そのため、実際の免蚱割り圓おに際しおも、NTTドコモずKDDIが芁望通り3぀の垯域の免蚱割り圓おを受けたのに察し、゜フトバンクず楜倩モバむルは2぀の垯域の割り圓おにずどたっおいたす。特に゜フトバンクは、NTTドコモやKDDIず同様3぀の垯域を垌望しおいたのですが、基盀展開率の差で垌望通りの割り圓おを受けるこずができたせんでした。こうした点からも、総務省が5Gにおいお、いかに地方を重芖しおいるかを芋お取るこずができるでしょう。

  • 次䞖代移動通信システム「5G」ずは 第3回

    総務省「第5䞖代移動通信システム(5G)の導入のための特定基地局の開蚭蚈画の認定(抂芁)」より。5G基盀展開率が高い2瀟が垌望通り3぀の呚波数垯を確保するこずずなった

ずは蚀うものの、この点は人口が少ない地方ぞの投資を抑えたい携垯電話䌚瀟にずっお倧きな負担になるのもたた事実です。それゆえ、今埌は埓来のように1぀の䌚瀟で党囜のむンフラを敎備するのではなく、耇数の䌚瀟が共同で鉄塔などのアンテナ蚭備や、基地局などのむンフラ蚭備を敎備・運甚するこずで、コストを削枛しながら゚リアカバヌをしおいく「むンフラシェアリング」が進められるず芋られおいたす。

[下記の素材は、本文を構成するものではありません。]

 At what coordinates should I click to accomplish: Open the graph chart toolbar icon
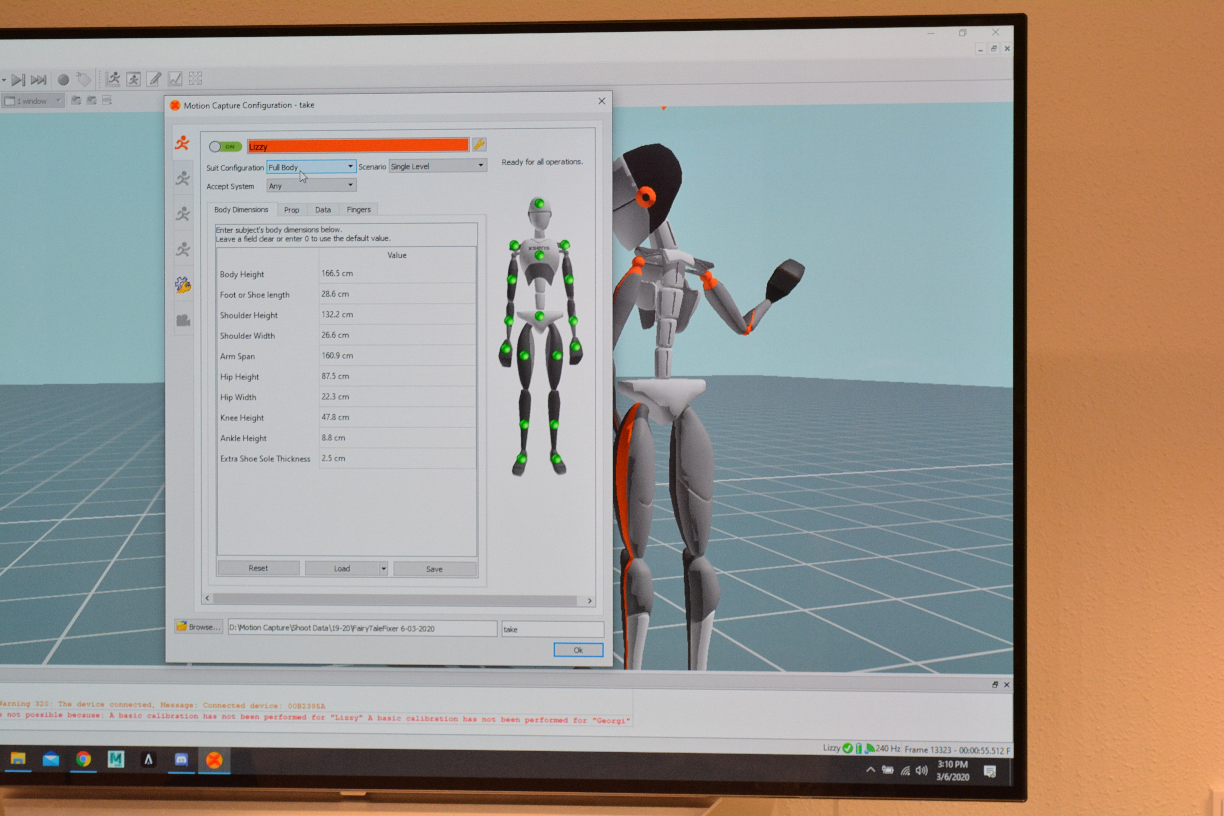(175, 79)
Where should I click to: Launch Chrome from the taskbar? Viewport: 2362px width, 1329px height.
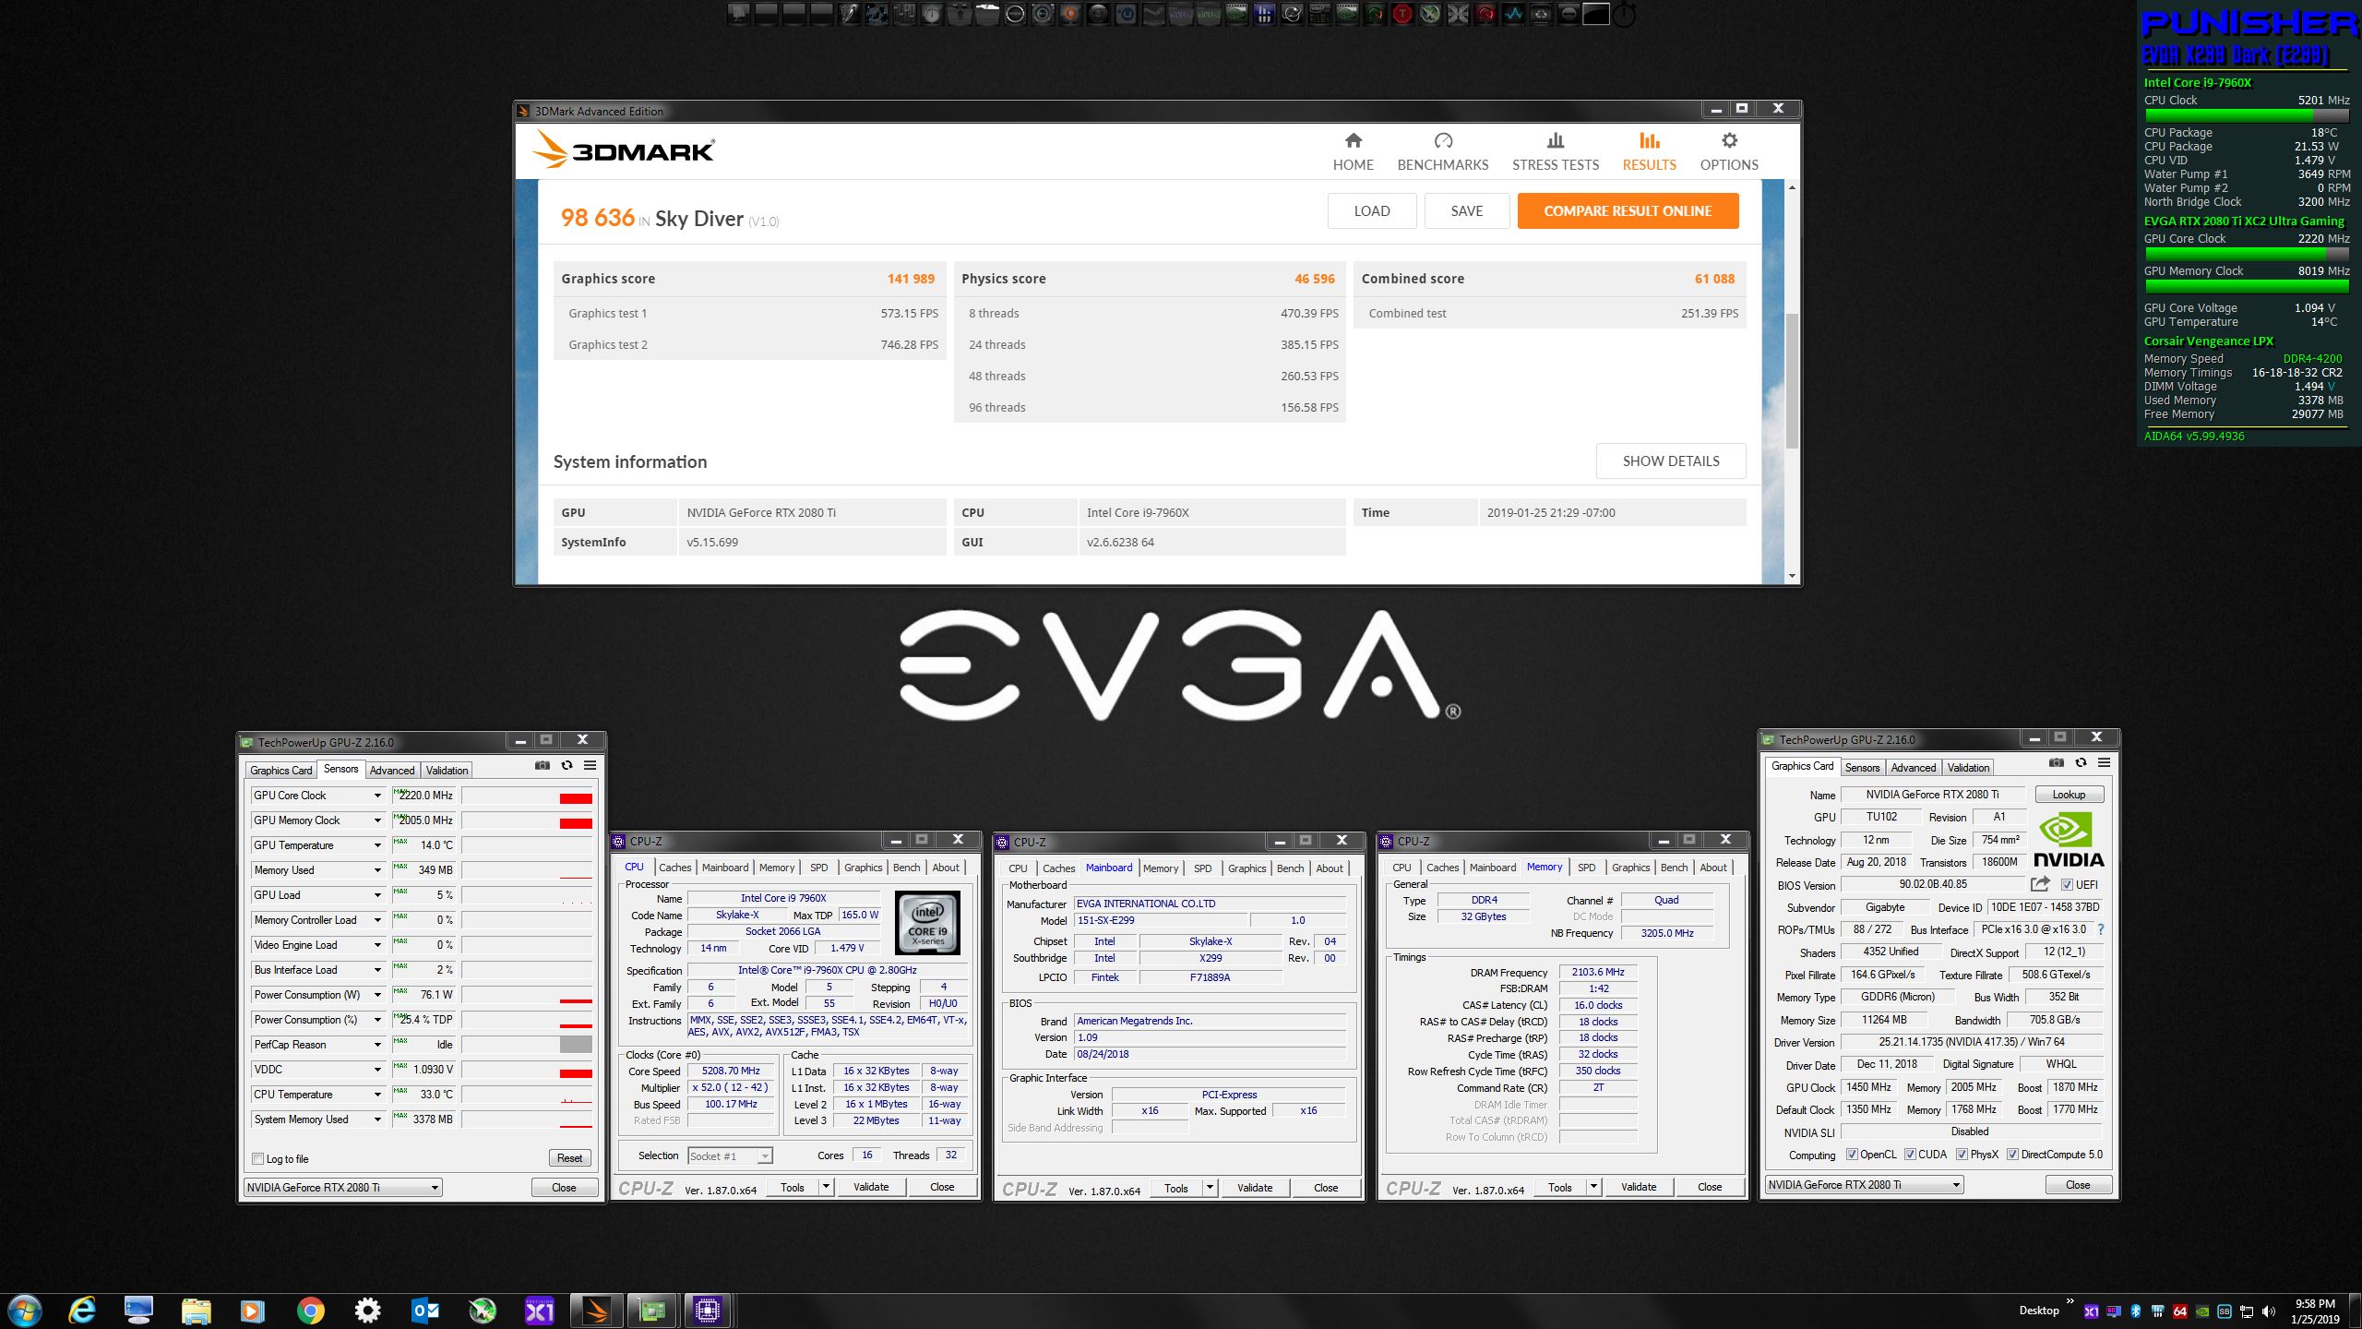coord(310,1310)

実際、総務省では2018幎より5Gでのむンフラシェアリングに向けた議論を進めおいるほか、KDDIず゜フトバンクは2019幎7月、䞡瀟が保有する基地局資産を盞互利甚しお地方の5Gネットワヌクの早期敎備を進めるずいう発衚も実斜しおいたす。地方を重芖する囜の方針によっお、今埌携垯電話のむンフラ敎備の圚り方も倧きく倉わるこずになるかもしれたせん。